In the world of eating disorders, we so often struggle with this thing called identity.  Identity:  a person’s global role in life and the perception of his or her sense of self. Some might simply say that identity is who someone is.  For people who suffer from their eating disorder, they often make their illness their identity.  I am anorexic. I am bulimic.  Instead of I am a person anorexia or bulimia.

I know that this was true for me.  I found my identity in my eating disorder.  I thought of myself as a purging anorexic, as the number on the scale, as the number of calories I ingested or the hours I exercised.  And when I was in treatment, I was a recovering anorexic.  When I reached the point in my treatment when I was weight-restored and eating regularly, I had an identity crisis.  I had for so long defined myself by my disorder that I forgot any other way to define myself.  I had no idea who I was, and a person cannot live like that.  

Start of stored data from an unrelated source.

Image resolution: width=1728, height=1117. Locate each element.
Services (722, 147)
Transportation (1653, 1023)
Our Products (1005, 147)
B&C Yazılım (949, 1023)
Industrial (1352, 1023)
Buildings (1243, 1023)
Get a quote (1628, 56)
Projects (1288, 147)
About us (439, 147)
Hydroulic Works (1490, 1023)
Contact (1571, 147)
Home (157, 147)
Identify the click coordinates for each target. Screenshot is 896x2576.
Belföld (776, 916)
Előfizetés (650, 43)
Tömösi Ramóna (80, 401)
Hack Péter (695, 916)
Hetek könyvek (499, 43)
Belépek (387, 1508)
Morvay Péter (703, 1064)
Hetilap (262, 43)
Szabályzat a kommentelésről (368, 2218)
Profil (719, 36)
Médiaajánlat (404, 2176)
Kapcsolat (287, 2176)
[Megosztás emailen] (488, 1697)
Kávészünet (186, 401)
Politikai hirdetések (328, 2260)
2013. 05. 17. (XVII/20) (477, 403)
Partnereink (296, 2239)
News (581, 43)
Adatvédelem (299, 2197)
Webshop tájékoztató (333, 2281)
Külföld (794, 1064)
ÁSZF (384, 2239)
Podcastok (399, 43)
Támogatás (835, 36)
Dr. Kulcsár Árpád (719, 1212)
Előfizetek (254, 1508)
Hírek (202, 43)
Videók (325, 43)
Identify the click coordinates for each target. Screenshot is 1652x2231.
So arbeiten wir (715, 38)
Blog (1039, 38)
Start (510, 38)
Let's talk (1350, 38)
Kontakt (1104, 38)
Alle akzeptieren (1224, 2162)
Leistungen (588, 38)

I struggled for a really long time before I came to find my identity in God.   

Who does God say we are? Looking at Genesis, we can find that we are three things: 

1) Revelation receiver
2) Made to mirror God (Genesis 1:26-27)
2) Blessed to be a blessing (Genesis 1:27)
3) Humbly honored (Genesis 1:26)

Let's explore this a little bit.  As a revelation receiver, we are given the ability to communicate with God and have Him communicate back to us.  We allow God to speak.  As humbly honored, we are more than just mere animals, but not so powerful that we don't need God's help.  

We are made in the image and likeness of God.  Because of this, you are not more valuable or less valuable than anyone else.  All of us equally bare the image and likeness of God.  All of us are made to mirror God. 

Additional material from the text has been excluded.